X_train, X_test, y_train,y_test = train_test_split(X,y,test_size = 0.2,stratify = y,random_state = 100)

In [None]:
#check the proportion of data
y_train.value_counts(normalize = True) * 100

In [None]:
pd.DataFrame(y_train.value_counts(normalize = True) * 100).plot(kind = "bar")
plt.title("Distribution of Loan Status")
plt.show()

**Decision Tree**
- Average accuracy of pipeline with Decision Tree Classifier is 83.48%
- Cross-Validation and Hyper Parameters Tuning: Cross Validation is the process of finding the best combination of parameters for the model by traning and evaluating the model for each combination of the parameters
- Declare a hyper-parameters to fine tune the Decision Tree Classifier
- Decision Tree is a greedy algorithm it searches the entire space of possible decision trees. So, we need to find an optimum parameter(s) or criteria for stopping the decision tree at some point. We use the hyperparameters to prune the decision tree.

In [None]:
#make a pipeline for decision tree model 

pipelines = {
    "clf": make_pipeline(DecisionTreeClassifier(max_depth=3,random_state=100))
}

**Cross-Validation and Hyper Parameters Tuning**
Cross Validation is the process of finding the best combination of parameters for the model by traning and evaluating the model for each combination of the parameters

- Declare a hyper-parameters to fine tune the Decision Tree Classifier

- Decision Tree is a greedy alogritum it searches the entire space of possible decision trees. so we need to find a optimum parameter(s) or criteria for stopping the decision tree at some point. We use the hyperparameters to prune the decision tree

In [None]:
decisiontree_hyperparameters = {
    "decisiontreeclassifier__max_depth": np.arange(3,12),
    "decisiontreeclassifier__max_features": np.arange(3,10),
    "decisiontreeclassifier__min_samples_split": [2,3,4,5,6,7,8,9,10,11,12,13,14,15],
    "decisiontreeclassifier__min_samples_leaf" : np.arange(1,3)
}

**Decision Tree classifier with gini index**
- Fit and tune models with cross-validation
- Now that we have our pipelines and hyperparameters dictionaries declared, we're ready to tune our models with cross-validation.
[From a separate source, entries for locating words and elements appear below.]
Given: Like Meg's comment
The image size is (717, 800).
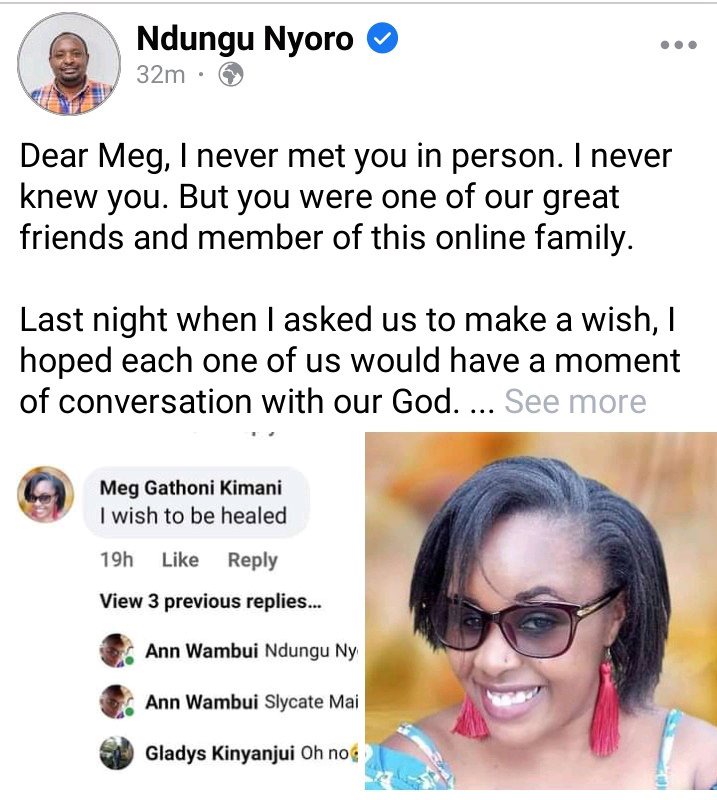Looking at the screenshot, I should (x=180, y=560).
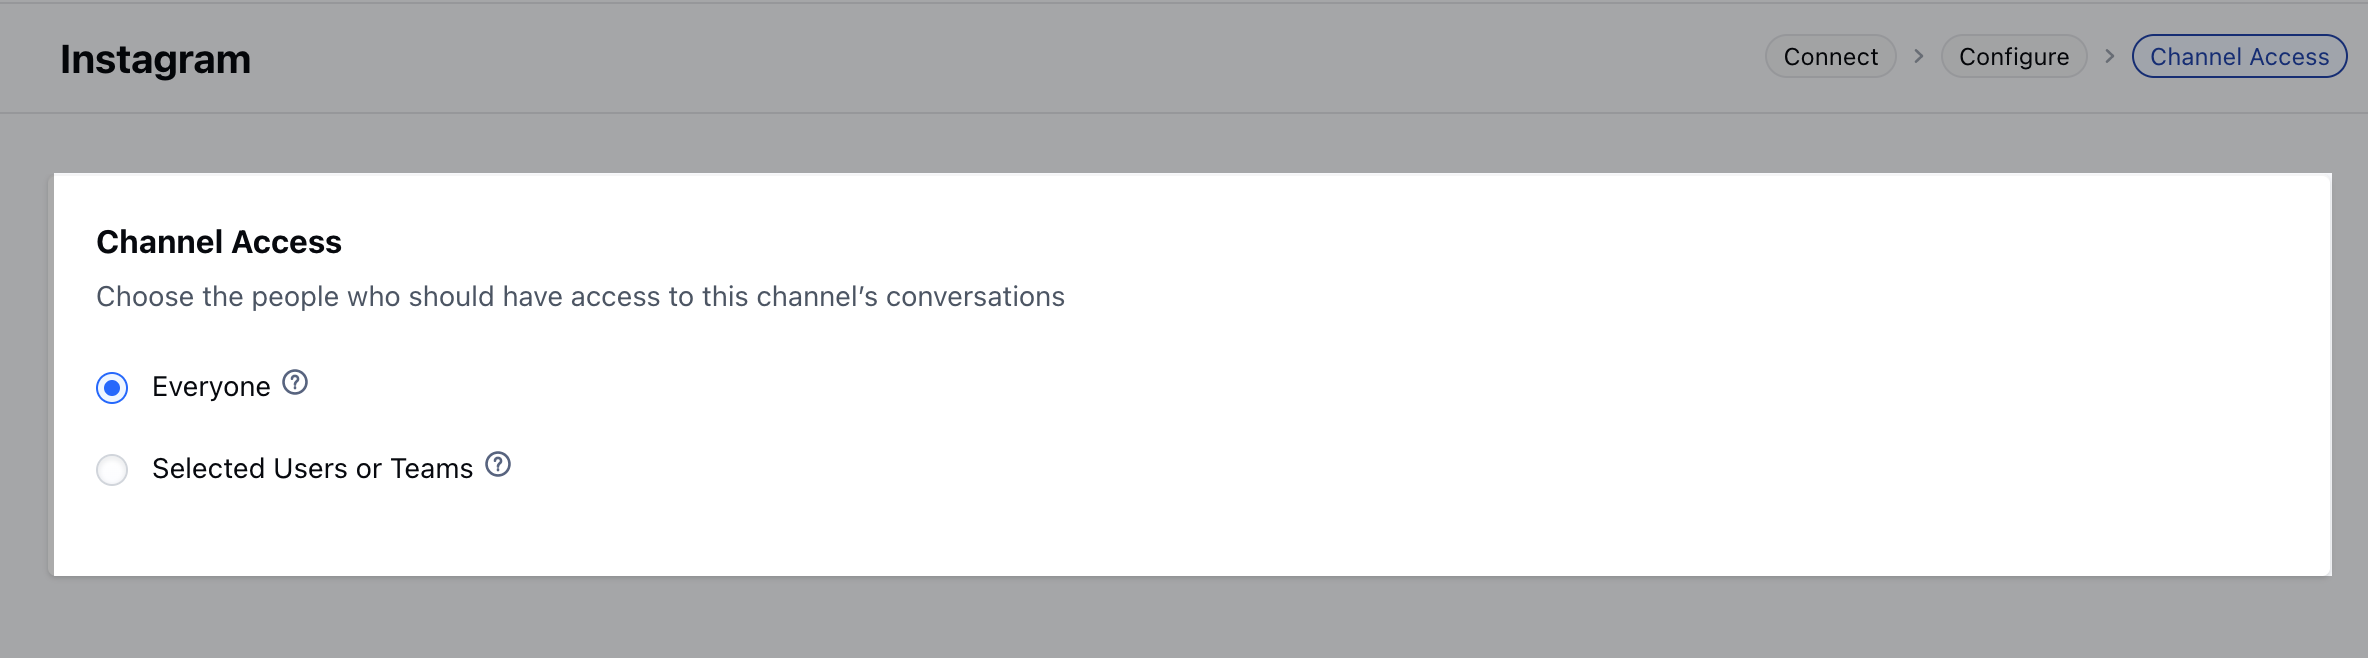Go back to the Connect step
The height and width of the screenshot is (658, 2368).
pyautogui.click(x=1830, y=57)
- We are doing 5 fold cross validation

In [None]:
#Create a cross validation object from decision tree classifier and it's hyperparameters

clf_model = GridSearchCV(pipelines['clf'], decisiontree_hyperparameters, cv=5, n_jobs=-1)

In [None]:
#fit the model with train data
clf_model.fit(X_train, y_train)

In [None]:
#Display the best parameters for Decision Tree Model
clf_model.best_params_

In [None]:
#Display the best score for the fitted model
clf_model.best_score_

**Model Performance Evaluation**
- We will now predict the test set results and check the accuracy with each of our model. 
- The classification_report() function displays the Precision, Recall, f1-score and support for each class. Precision gives Percentage of positive instances out of the total predicted positive instances.  Recall gives Percentage of positive instances out of the total actual positive instances. F1 score summarizes both Precision and Recall and can be understood as the harmonic mean of the two measures.
- To check the accuracy, we import Confusion Matrix method of Metrics Class. The Confusion matrix is a way of tabulating the number of misclassifications, i.e., the number of predicted classes which ended up in a wrong classification bin based on the true classes.
- The ROC curve plots the true positive rate against the false positive rate, or the sensitivity against 1-specificity for each threshold. From the Curve, we have a choice to make depending on the value we place on true positive and tolerance for false positive rate. If we wish to give loans to more customers, we could increase the true positive rate by adjusting the probability cut-off for classification. However, by doing so we would also increase the false positive rate. We need to find the optimum value of cut-off for classification


In [None]:
#Predicting the test cases
bankloans_test_pred_dt = pd.DataFrame({'actual':y_test, 'predicted': clf_model.predict(X_test)})
bankloans_test_pred_dt = bankloans_test_pred_dt.reset_index(drop = True)

#predicted probability
bankloans_test_pred_dt["predicted_prob"] = pd.DataFrame([p[1] for p in clf_model.predict_proba(X_test)])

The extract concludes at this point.